We are used to the sometimes helpful notion of Stranger Danger but Sestanovich's theme is the life-impoverishing unhappiness of the kind of stranger deprivation wrought by the pandemic. She is on to something.
It can happen anywhere, "in the milk-and-juice aisle [of the supermarket] ... across the subway platform ... that every stranger can, for a split second, become the only person in the world", she muses.
"This has always been my favourite thing about New York. There is no reason to run into anyone here - there are more than eight million of us - but somehow it happens all the time. This past year, our lives receded from the places where these kinds of encounters happen. The subways emptied out. The coffee shop announced that 'lingering' was not allowed. 'Running into someone' would have broken all the rules.
"As the pandemic winds down here, there are many plans to make ... Still, it's the unplanned that I miss most - and that I am desperate to get back.
"There's a Robert Frost poem, called Meeting and Passing,which captures something about why these glancing moments endure. The poem describes two people walking toward each other. They stop and speak. There is nothing especially momentous about it.
"This is not a poem about the wonders of connection - that thing we've all been missing, and are hoping is right around the corner. [Instead] here are two people who meet, but do not merge. We don't know why. But it is by not merging, by simply passing, that they see things anew:
Afterward I went past what you had passed
Before we met, and you what I had passed.
"This is obvious, and almost unnecessary to describe," Sestanovich thinks.
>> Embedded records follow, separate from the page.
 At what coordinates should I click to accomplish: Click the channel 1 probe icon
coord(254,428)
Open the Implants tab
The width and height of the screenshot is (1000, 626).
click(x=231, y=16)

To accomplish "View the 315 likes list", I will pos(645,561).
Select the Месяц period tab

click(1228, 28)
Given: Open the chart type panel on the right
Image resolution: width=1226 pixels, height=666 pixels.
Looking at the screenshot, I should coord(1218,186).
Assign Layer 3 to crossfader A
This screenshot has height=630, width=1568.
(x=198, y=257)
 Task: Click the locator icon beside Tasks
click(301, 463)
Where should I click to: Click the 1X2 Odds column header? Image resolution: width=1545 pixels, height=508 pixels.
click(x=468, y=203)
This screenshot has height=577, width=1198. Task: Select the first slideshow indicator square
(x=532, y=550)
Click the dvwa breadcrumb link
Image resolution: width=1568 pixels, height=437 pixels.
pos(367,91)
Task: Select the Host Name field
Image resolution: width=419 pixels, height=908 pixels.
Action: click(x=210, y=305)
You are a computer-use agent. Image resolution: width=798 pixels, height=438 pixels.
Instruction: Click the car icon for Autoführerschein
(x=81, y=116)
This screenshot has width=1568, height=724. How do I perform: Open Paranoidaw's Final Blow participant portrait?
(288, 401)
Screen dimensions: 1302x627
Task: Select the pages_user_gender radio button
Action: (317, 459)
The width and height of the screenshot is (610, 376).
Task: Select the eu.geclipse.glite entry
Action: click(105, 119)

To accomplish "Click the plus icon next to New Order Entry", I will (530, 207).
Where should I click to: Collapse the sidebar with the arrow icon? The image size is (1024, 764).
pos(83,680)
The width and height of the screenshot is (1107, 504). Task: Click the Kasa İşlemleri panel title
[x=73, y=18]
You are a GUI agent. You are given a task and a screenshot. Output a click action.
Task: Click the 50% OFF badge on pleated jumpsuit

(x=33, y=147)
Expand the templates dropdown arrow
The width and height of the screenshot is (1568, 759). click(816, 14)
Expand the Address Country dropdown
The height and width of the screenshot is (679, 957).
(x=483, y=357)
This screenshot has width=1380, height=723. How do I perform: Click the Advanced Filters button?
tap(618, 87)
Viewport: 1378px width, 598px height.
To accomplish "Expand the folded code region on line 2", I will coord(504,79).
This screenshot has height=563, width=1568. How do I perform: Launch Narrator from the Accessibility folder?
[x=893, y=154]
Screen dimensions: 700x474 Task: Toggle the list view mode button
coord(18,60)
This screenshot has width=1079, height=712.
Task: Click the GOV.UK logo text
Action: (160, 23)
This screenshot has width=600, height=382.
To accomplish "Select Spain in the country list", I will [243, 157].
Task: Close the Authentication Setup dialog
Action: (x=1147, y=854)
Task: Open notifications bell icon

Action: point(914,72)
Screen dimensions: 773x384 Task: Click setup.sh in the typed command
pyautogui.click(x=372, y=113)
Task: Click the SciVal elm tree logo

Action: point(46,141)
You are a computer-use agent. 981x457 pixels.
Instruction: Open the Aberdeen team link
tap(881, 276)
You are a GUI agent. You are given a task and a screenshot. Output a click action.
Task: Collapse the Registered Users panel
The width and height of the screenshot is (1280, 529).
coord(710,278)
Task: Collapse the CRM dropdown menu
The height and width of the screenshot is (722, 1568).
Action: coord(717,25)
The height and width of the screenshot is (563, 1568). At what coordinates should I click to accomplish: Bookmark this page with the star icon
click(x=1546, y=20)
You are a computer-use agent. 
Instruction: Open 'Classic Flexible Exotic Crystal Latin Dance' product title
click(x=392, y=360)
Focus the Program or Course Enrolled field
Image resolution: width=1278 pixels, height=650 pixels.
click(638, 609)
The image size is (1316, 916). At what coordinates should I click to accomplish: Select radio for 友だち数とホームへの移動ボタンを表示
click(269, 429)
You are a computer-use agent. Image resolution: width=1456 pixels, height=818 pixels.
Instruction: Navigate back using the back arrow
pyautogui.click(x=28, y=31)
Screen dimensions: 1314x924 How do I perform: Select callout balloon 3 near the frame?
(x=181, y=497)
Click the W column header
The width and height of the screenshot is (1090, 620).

"And yet it's remarkable, too - a cartography of a shared world that does not insist on bringing everyone together. In parting ways, we are still imparting something of ourselves: go ahead; go look; go see what I have seen."
Yes, poetical Clare and Robert are on to something. All of us have these experiences of fleetingly meeting someone (perhaps on a flight, together in a queue, a personable minority-party election candidate at the shops handing us a flier) and of thinking how but for the vagaries of time and place and circumstance us strangers might have been important to one another.
I remember once urgently flying from Australia to the UK to attend a crucial funeral, with my companion in the next seat an Englishwoman hurrying home with family grief duties of her own awaiting her. We said very little to one another (quiet, sincere empathy was all that was called for) and yet in a companionate, asexual way I expect to (sort of) love her till I die.
This kind of poignancy derives in part from the way in which the innocent perfection of these brief relationships is never spoiled. In sustained, gruelling relationships the other's warts (his bad habits! her atrocious political beliefs!) are damagingly revealed to us. By contrast perfect strangers, fleetingly met, have a kind of perfection about them. There is almost no such thing as an imperfect stranger.
One has been meeting so few strangers during these locked-up times that I felt very grateful for my fleeting meeting (so very like the chance encounter described in Frost's poem) with the stranger GP who at an unfamiliar clinic has just vaccinated me against Covid. For our fleeting minutes together she became for me the only person in the world.